INSTRUCTIONS FOR THE TASK → Below is a block of entries; repeat exactly the lines starting at the line that contains "nedvizhimosti24.ru (242, 396)" and ending at the line that contains "[Facebook] (22, 2033)", both included.

Dataset records
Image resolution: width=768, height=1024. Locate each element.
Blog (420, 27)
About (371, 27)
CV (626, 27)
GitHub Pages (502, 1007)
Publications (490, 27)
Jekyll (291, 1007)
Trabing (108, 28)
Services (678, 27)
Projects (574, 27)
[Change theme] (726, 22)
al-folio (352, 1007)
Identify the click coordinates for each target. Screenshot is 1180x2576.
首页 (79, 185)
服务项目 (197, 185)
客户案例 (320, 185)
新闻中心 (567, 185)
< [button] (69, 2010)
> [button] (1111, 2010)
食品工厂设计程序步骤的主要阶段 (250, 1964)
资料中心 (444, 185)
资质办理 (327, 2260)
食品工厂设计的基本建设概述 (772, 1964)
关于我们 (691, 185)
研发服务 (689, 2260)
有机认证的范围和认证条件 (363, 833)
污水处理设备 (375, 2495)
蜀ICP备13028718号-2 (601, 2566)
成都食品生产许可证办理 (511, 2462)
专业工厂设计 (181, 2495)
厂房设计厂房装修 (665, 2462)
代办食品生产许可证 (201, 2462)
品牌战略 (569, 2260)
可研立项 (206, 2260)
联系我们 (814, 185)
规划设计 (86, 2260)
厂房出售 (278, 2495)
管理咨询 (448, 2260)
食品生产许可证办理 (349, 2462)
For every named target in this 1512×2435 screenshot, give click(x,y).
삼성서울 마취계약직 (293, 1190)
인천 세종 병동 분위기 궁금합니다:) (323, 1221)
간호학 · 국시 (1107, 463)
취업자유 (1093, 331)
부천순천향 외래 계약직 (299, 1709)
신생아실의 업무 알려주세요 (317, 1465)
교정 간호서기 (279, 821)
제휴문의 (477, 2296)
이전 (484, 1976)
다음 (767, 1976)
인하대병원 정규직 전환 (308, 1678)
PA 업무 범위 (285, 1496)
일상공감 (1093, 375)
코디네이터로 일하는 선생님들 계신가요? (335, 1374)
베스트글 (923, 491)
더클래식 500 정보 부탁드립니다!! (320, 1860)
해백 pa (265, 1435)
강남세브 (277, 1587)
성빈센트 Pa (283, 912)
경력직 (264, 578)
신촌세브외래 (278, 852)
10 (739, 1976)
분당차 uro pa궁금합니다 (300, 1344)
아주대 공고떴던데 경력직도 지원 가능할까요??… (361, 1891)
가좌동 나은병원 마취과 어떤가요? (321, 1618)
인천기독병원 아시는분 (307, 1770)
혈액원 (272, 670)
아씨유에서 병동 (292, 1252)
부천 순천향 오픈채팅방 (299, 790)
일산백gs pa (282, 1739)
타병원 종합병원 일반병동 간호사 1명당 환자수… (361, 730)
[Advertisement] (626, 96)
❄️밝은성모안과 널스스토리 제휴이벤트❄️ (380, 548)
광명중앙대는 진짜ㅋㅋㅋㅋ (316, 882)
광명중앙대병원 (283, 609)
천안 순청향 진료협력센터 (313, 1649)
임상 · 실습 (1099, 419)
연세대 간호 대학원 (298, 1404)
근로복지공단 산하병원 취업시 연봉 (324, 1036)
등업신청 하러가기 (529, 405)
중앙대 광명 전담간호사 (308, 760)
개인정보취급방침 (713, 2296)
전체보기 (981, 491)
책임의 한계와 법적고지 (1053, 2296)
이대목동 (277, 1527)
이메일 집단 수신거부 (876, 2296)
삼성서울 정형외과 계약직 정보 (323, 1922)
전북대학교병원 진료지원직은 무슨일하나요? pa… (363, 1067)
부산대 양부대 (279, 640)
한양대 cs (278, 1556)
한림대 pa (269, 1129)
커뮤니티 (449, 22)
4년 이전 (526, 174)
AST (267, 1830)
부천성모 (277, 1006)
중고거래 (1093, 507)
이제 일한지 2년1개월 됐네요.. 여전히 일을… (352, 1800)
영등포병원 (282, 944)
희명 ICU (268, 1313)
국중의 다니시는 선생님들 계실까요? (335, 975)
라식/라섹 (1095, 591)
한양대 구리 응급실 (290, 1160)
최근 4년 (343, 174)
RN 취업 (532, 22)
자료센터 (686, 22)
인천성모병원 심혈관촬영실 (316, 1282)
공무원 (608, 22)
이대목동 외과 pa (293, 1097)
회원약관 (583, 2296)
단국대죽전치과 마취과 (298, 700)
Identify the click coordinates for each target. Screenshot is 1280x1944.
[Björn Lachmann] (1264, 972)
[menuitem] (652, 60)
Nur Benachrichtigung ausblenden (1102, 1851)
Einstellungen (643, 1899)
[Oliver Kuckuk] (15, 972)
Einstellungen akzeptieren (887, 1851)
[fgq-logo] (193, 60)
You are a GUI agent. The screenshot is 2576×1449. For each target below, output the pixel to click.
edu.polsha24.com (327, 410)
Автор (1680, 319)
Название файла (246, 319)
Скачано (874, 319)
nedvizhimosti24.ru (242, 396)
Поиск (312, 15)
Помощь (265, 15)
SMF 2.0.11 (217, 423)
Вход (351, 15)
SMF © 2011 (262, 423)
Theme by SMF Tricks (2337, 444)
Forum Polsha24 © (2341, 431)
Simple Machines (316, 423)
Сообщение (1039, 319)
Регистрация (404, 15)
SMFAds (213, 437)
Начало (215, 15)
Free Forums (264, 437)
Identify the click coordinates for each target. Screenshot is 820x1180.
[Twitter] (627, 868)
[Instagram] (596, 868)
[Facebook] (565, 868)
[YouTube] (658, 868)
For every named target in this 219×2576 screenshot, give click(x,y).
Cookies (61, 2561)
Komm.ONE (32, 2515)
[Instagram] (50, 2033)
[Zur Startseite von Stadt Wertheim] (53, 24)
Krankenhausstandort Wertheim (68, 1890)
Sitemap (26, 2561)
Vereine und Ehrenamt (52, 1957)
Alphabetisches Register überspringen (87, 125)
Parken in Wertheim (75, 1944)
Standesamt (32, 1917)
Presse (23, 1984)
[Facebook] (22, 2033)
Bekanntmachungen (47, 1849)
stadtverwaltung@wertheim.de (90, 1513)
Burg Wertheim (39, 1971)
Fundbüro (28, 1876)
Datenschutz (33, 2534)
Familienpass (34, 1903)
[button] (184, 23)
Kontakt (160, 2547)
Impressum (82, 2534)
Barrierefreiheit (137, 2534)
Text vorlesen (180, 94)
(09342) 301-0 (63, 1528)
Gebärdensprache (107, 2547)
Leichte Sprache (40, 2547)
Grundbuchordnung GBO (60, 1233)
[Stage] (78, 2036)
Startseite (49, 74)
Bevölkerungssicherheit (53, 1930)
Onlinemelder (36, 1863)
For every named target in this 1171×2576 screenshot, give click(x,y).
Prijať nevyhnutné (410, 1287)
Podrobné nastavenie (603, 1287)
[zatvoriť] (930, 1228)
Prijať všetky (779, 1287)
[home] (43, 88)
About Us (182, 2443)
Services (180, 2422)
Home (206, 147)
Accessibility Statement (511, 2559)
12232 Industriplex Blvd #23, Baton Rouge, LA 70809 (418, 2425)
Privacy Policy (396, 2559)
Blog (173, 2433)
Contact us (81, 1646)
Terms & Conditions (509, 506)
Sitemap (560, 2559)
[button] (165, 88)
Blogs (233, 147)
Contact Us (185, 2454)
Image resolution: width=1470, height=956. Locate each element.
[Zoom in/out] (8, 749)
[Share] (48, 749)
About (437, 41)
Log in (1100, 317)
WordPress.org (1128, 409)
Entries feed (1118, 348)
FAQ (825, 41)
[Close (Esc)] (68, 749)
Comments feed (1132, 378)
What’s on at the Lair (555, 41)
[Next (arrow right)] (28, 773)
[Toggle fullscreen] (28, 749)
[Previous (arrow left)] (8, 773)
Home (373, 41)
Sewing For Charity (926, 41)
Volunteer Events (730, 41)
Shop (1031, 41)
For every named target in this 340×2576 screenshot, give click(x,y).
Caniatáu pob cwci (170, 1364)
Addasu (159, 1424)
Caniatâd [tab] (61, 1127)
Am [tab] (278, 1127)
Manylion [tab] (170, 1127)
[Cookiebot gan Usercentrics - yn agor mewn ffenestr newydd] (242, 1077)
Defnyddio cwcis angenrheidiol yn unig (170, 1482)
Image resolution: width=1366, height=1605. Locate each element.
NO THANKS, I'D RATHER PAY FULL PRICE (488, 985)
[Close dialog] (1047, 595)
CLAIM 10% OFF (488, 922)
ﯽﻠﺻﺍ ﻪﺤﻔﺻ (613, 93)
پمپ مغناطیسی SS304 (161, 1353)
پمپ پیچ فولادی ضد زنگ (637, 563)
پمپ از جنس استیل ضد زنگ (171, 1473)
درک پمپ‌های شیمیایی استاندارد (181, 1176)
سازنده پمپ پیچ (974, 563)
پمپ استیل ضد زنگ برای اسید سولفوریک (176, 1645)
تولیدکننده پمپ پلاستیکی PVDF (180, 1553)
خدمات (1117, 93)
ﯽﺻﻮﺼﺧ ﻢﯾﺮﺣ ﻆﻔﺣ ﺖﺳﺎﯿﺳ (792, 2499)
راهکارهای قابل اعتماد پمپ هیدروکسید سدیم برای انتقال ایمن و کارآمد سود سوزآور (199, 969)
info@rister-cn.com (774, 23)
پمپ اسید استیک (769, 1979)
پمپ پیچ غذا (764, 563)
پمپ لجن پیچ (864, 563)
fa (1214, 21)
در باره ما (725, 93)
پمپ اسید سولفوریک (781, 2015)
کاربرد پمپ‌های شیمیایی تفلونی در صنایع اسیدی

EXPECTED ANSWER →
nedvizhimosti24.ru (242, 396)
Поиск (312, 15)
Помощь (265, 15)
SMF 2.0.11 (217, 423)
Вход (351, 15)
SMF © 2011 (262, 423)
Theme by SMF Tricks (2337, 444)
Forum Polsha24 © (2341, 431)
Simple Machines (316, 423)
Сообщение (1039, 319)
Регистрация (404, 15)
SMFAds (213, 437)
Начало (215, 15)
Free Forums (264, 437)
Identify the click coordinates for each target. Screenshot is 820x1180.
[Twitter] (627, 868)
[Instagram] (596, 868)
[Facebook] (565, 868)
[YouTube] (658, 868)
For every named target in this 219×2576 screenshot, give click(x,y).
Cookies (61, 2561)
Komm.ONE (32, 2515)
[Instagram] (50, 2033)
[Zur Startseite von Stadt Wertheim] (53, 24)
Krankenhausstandort Wertheim (68, 1890)
Sitemap (26, 2561)
Vereine und Ehrenamt (52, 1957)
Alphabetisches Register überspringen (87, 125)
Parken in Wertheim (75, 1944)
Standesamt (32, 1917)
Presse (23, 1984)
[Facebook] (22, 2033)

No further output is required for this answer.